Saturday, October 06, 2007

Sik Foon (Eat Rice Hakka Style)

This was another one of those serenpiditious finds, not that we didn't already know about Moi Kong Hakka Restaurant at Murray Terrace, but we ended up eating there only because we were looking for and failed to find some other restaurant altogether. It turned out to be just the thing we needed - comfort food in the middle of the week.

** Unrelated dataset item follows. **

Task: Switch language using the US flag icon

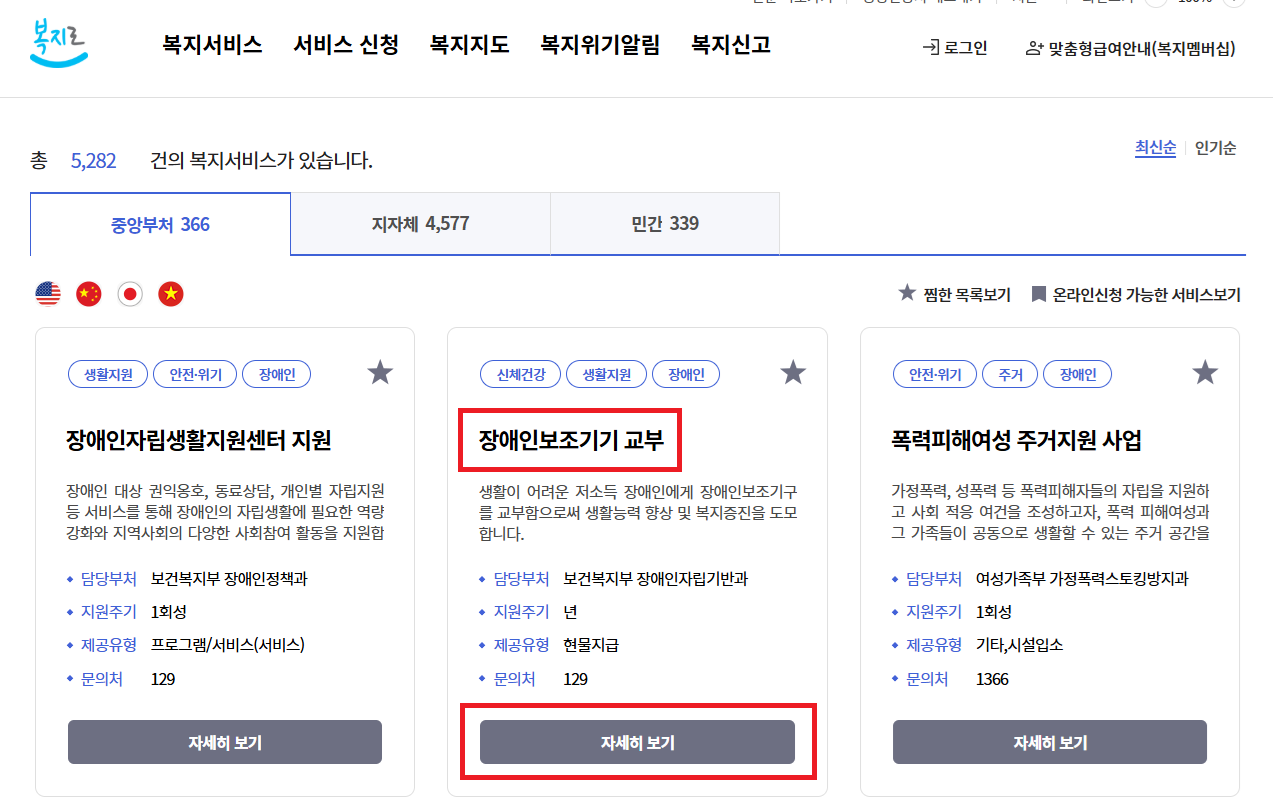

kou rou mei chai (pork belly stewed with preserved plum leaves)


buns to go with the pork


chicken in wine


jiu chai with century egg and salted egg

We wished we had more company so that we could try more dishes, such as the tripe. In the end, we picked two Hakka stalwarts, the pork belly and the chicken in wine. The pork belly dish was delicious. The sauce was fragrant, perfect with the buns; the preserved veggie was tender, and the pork was melt-in-the-mouth good. The chicken dish was less successful. HM did not like the strong "chicken-y" taste of the meat (frozen meat perhaps?) that even the pungent wine sauce could not mask. The last dish of vegetables with two kinds of egg, a Cantonese favourite really, had her slurping up the last drop though. The bill was also a reasonable $35, more reason for us to return, with more eating kakis such as the pork-loving KKN in tow.